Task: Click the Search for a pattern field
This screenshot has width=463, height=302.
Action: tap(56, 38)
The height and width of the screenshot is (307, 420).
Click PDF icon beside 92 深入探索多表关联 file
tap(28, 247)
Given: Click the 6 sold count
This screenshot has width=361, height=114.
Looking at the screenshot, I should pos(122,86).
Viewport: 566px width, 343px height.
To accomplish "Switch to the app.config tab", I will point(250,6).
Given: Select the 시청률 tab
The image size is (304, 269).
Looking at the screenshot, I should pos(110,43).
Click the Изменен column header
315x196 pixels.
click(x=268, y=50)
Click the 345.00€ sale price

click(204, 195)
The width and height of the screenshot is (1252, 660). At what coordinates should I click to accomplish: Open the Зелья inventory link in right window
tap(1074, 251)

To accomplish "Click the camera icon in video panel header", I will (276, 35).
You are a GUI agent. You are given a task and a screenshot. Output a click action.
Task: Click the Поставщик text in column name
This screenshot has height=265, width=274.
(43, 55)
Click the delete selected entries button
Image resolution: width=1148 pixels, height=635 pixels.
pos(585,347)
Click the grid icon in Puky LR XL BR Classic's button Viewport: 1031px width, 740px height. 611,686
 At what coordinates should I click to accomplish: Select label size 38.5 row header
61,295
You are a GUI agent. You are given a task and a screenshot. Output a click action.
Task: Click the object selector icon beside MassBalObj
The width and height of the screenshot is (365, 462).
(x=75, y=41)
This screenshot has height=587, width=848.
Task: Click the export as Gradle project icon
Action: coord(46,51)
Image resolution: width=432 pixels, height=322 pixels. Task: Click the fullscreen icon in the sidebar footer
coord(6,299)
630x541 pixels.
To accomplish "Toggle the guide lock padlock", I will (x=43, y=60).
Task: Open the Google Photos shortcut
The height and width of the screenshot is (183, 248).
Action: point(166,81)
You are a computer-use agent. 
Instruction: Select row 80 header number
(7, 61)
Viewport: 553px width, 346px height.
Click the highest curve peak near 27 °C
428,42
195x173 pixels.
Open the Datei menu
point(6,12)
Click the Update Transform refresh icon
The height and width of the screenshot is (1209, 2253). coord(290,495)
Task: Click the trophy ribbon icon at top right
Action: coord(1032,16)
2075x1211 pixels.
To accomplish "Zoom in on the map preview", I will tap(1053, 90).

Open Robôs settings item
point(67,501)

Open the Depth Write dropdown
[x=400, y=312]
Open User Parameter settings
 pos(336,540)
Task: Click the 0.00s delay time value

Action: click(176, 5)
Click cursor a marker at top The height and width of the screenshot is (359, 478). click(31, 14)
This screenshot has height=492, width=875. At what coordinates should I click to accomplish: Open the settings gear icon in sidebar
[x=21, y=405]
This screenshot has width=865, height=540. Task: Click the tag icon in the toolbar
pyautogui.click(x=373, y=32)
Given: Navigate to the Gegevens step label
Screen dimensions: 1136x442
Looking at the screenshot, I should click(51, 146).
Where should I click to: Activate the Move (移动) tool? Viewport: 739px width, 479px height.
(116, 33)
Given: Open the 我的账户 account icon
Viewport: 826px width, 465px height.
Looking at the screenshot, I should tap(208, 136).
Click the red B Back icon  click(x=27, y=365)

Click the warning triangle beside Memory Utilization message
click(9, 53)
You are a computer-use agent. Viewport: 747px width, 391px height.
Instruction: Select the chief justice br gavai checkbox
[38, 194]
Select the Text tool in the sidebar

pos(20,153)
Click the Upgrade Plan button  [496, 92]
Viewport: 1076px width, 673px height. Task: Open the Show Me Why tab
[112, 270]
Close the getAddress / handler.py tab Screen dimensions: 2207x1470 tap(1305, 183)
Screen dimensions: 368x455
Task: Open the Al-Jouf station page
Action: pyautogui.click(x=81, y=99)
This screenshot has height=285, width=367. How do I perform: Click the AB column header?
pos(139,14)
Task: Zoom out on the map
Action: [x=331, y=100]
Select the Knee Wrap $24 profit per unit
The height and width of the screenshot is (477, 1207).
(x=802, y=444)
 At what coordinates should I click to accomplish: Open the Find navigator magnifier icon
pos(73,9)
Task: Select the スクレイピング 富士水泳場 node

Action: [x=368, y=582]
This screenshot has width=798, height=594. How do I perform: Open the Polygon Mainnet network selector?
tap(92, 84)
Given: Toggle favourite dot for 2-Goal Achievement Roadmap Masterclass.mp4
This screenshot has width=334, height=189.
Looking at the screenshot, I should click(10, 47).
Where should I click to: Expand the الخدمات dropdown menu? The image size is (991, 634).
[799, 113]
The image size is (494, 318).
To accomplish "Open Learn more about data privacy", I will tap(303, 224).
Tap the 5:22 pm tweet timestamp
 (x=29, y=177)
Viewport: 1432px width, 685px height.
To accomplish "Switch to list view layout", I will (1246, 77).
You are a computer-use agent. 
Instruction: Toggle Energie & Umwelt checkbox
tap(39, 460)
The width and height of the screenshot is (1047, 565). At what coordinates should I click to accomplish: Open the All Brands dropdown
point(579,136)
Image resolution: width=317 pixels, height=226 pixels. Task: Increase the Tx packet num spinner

> **Exercise goal**: Present the data above as a numbered list, leaving out any blank lines and covering every line.

> **Task solution**:
1. Task: Click the Search for a pattern field
2. This screenshot has width=463, height=302.
3. Action: tap(56, 38)
4. The height and width of the screenshot is (307, 420).
5. Click PDF icon beside 92 深入探索多表关联 file
6. tap(28, 247)
7. Given: Click the 6 sold count
8. This screenshot has width=361, height=114.
9. Looking at the screenshot, I should pos(122,86).
10. Viewport: 566px width, 343px height.
11. To accomplish "Switch to the app.config tab", I will point(250,6).
12. Given: Select the 시청률 tab
13. The image size is (304, 269).
14. Looking at the screenshot, I should pos(110,43).
15. Click the Изменен column header
16. 315x196 pixels.
17. click(x=268, y=50)
18. Click the 345.00€ sale price
19. click(204, 195)
20. The width and height of the screenshot is (1252, 660). At what coordinates should I click to accomplish: Open the Зелья inventory link in right window
21. tap(1074, 251)
22. To accomplish "Click the camera icon in video panel header", I will (276, 35).
23. You are a GUI agent. You are given a task and a screenshot. Output a click action.
24. Task: Click the Поставщик text in column name
25. This screenshot has height=265, width=274.
26. (43, 55)
27. Click the delete selected entries button
28. Image resolution: width=1148 pixels, height=635 pixels.
29. pos(585,347)
30. Click the grid icon in Puky LR XL BR Classic's button Viewport: 1031px width, 740px height. 611,686
31.  At what coordinates should I click to accomplish: Select label size 38.5 row header
32. 61,295
33. You are a GUI agent. You are given a task and a screenshot. Output a click action.
34. Task: Click the object selector icon beside MassBalObj
35. The width and height of the screenshot is (365, 462).
36. (x=75, y=41)
37. This screenshot has height=587, width=848.
38. Task: Click the export as Gradle project icon
39. Action: coord(46,51)
40. Image resolution: width=432 pixels, height=322 pixels. Task: Click the fullscreen icon in the sidebar footer
41. coord(6,299)
42. 630x541 pixels.
43. To accomplish "Toggle the guide lock padlock", I will (x=43, y=60).
44. Task: Open the Google Photos shortcut
45. The height and width of the screenshot is (183, 248).
46. Action: point(166,81)
47. You are a computer-use agent. 
48. Instruction: Select row 80 header number
49. (7, 61)
50. Viewport: 553px width, 346px height.
51. Click the highest curve peak near 27 °C
52. 428,42
53. 195x173 pixels.
54. Open the Datei menu
55. point(6,12)
56. Click the Update Transform refresh icon
57. The height and width of the screenshot is (1209, 2253). coord(290,495)
58. Task: Click the trophy ribbon icon at top right
59. Action: coord(1032,16)
60. 2075x1211 pixels.
61. To accomplish "Zoom in on the map preview", I will tap(1053, 90).
62. Open Robôs settings item
63. point(67,501)
64. Open the Depth Write dropdown
65. [x=400, y=312]
66. Open User Parameter settings
67.  pos(336,540)
68. Task: Click the 0.00s delay time value
69. Action: click(176, 5)
70. Click cursor a marker at top The height and width of the screenshot is (359, 478). click(31, 14)
71. This screenshot has height=492, width=875. At what coordinates should I click to accomplish: Open the settings gear icon in sidebar
72. [x=21, y=405]
73. This screenshot has width=865, height=540. Task: Click the tag icon in the toolbar
74. pyautogui.click(x=373, y=32)
75. Given: Navigate to the Gegevens step label
76. Screen dimensions: 1136x442
77. Looking at the screenshot, I should click(51, 146).
78. Where should I click to: Activate the Move (移动) tool? Viewport: 739px width, 479px height.
79. (116, 33)
80. Given: Open the 我的账户 account icon
81. Viewport: 826px width, 465px height.
82. Looking at the screenshot, I should tap(208, 136).
83. Click the red B Back icon  click(x=27, y=365)
84. Click the warning triangle beside Memory Utilization message
85. click(9, 53)
86. You are a computer-use agent. Viewport: 747px width, 391px height.
87. Instruction: Select the chief justice br gavai checkbox
88. [38, 194]
89. Select the Text tool in the sidebar
90. pos(20,153)
91. Click the Upgrade Plan button  [496, 92]
92. Viewport: 1076px width, 673px height. Task: Open the Show Me Why tab
93. [112, 270]
94. Close the getAddress / handler.py tab Screen dimensions: 2207x1470 tap(1305, 183)
95. Screen dimensions: 368x455
96. Task: Open the Al-Jouf station page
97. Action: pyautogui.click(x=81, y=99)
98. This screenshot has height=285, width=367. How do I perform: Click the AB column header?
99. pos(139,14)
100. Task: Zoom out on the map
101. Action: [x=331, y=100]
102. Select the Knee Wrap $24 profit per unit
103. The height and width of the screenshot is (477, 1207).
104. (x=802, y=444)
105.  At what coordinates should I click to accomplish: Open the Find navigator magnifier icon
106. pos(73,9)
107. Task: Select the スクレイピング 富士水泳場 node
108. Action: [x=368, y=582]
109. This screenshot has width=798, height=594. How do I perform: Open the Polygon Mainnet network selector?
110. tap(92, 84)
111. Given: Toggle favourite dot for 2-Goal Achievement Roadmap Masterclass.mp4
112. This screenshot has width=334, height=189.
113. Looking at the screenshot, I should click(10, 47).
114. Where should I click to: Expand the الخدمات dropdown menu? The image size is (991, 634).
115. [799, 113]
116. The image size is (494, 318).
117. To accomplish "Open Learn more about data privacy", I will tap(303, 224).
118. Tap the 5:22 pm tweet timestamp
119.  (x=29, y=177)
120. Viewport: 1432px width, 685px height.
121. To accomplish "Switch to list view layout", I will (1246, 77).
122. You are a computer-use agent. 
123. Instruction: Toggle Energie & Umwelt checkbox
124. tap(39, 460)
125. The width and height of the screenshot is (1047, 565). At what coordinates should I click to accomplish: Open the All Brands dropdown
126. point(579,136)
127. Image resolution: width=317 pixels, height=226 pixels. Task: Increase the Tx packet num spinner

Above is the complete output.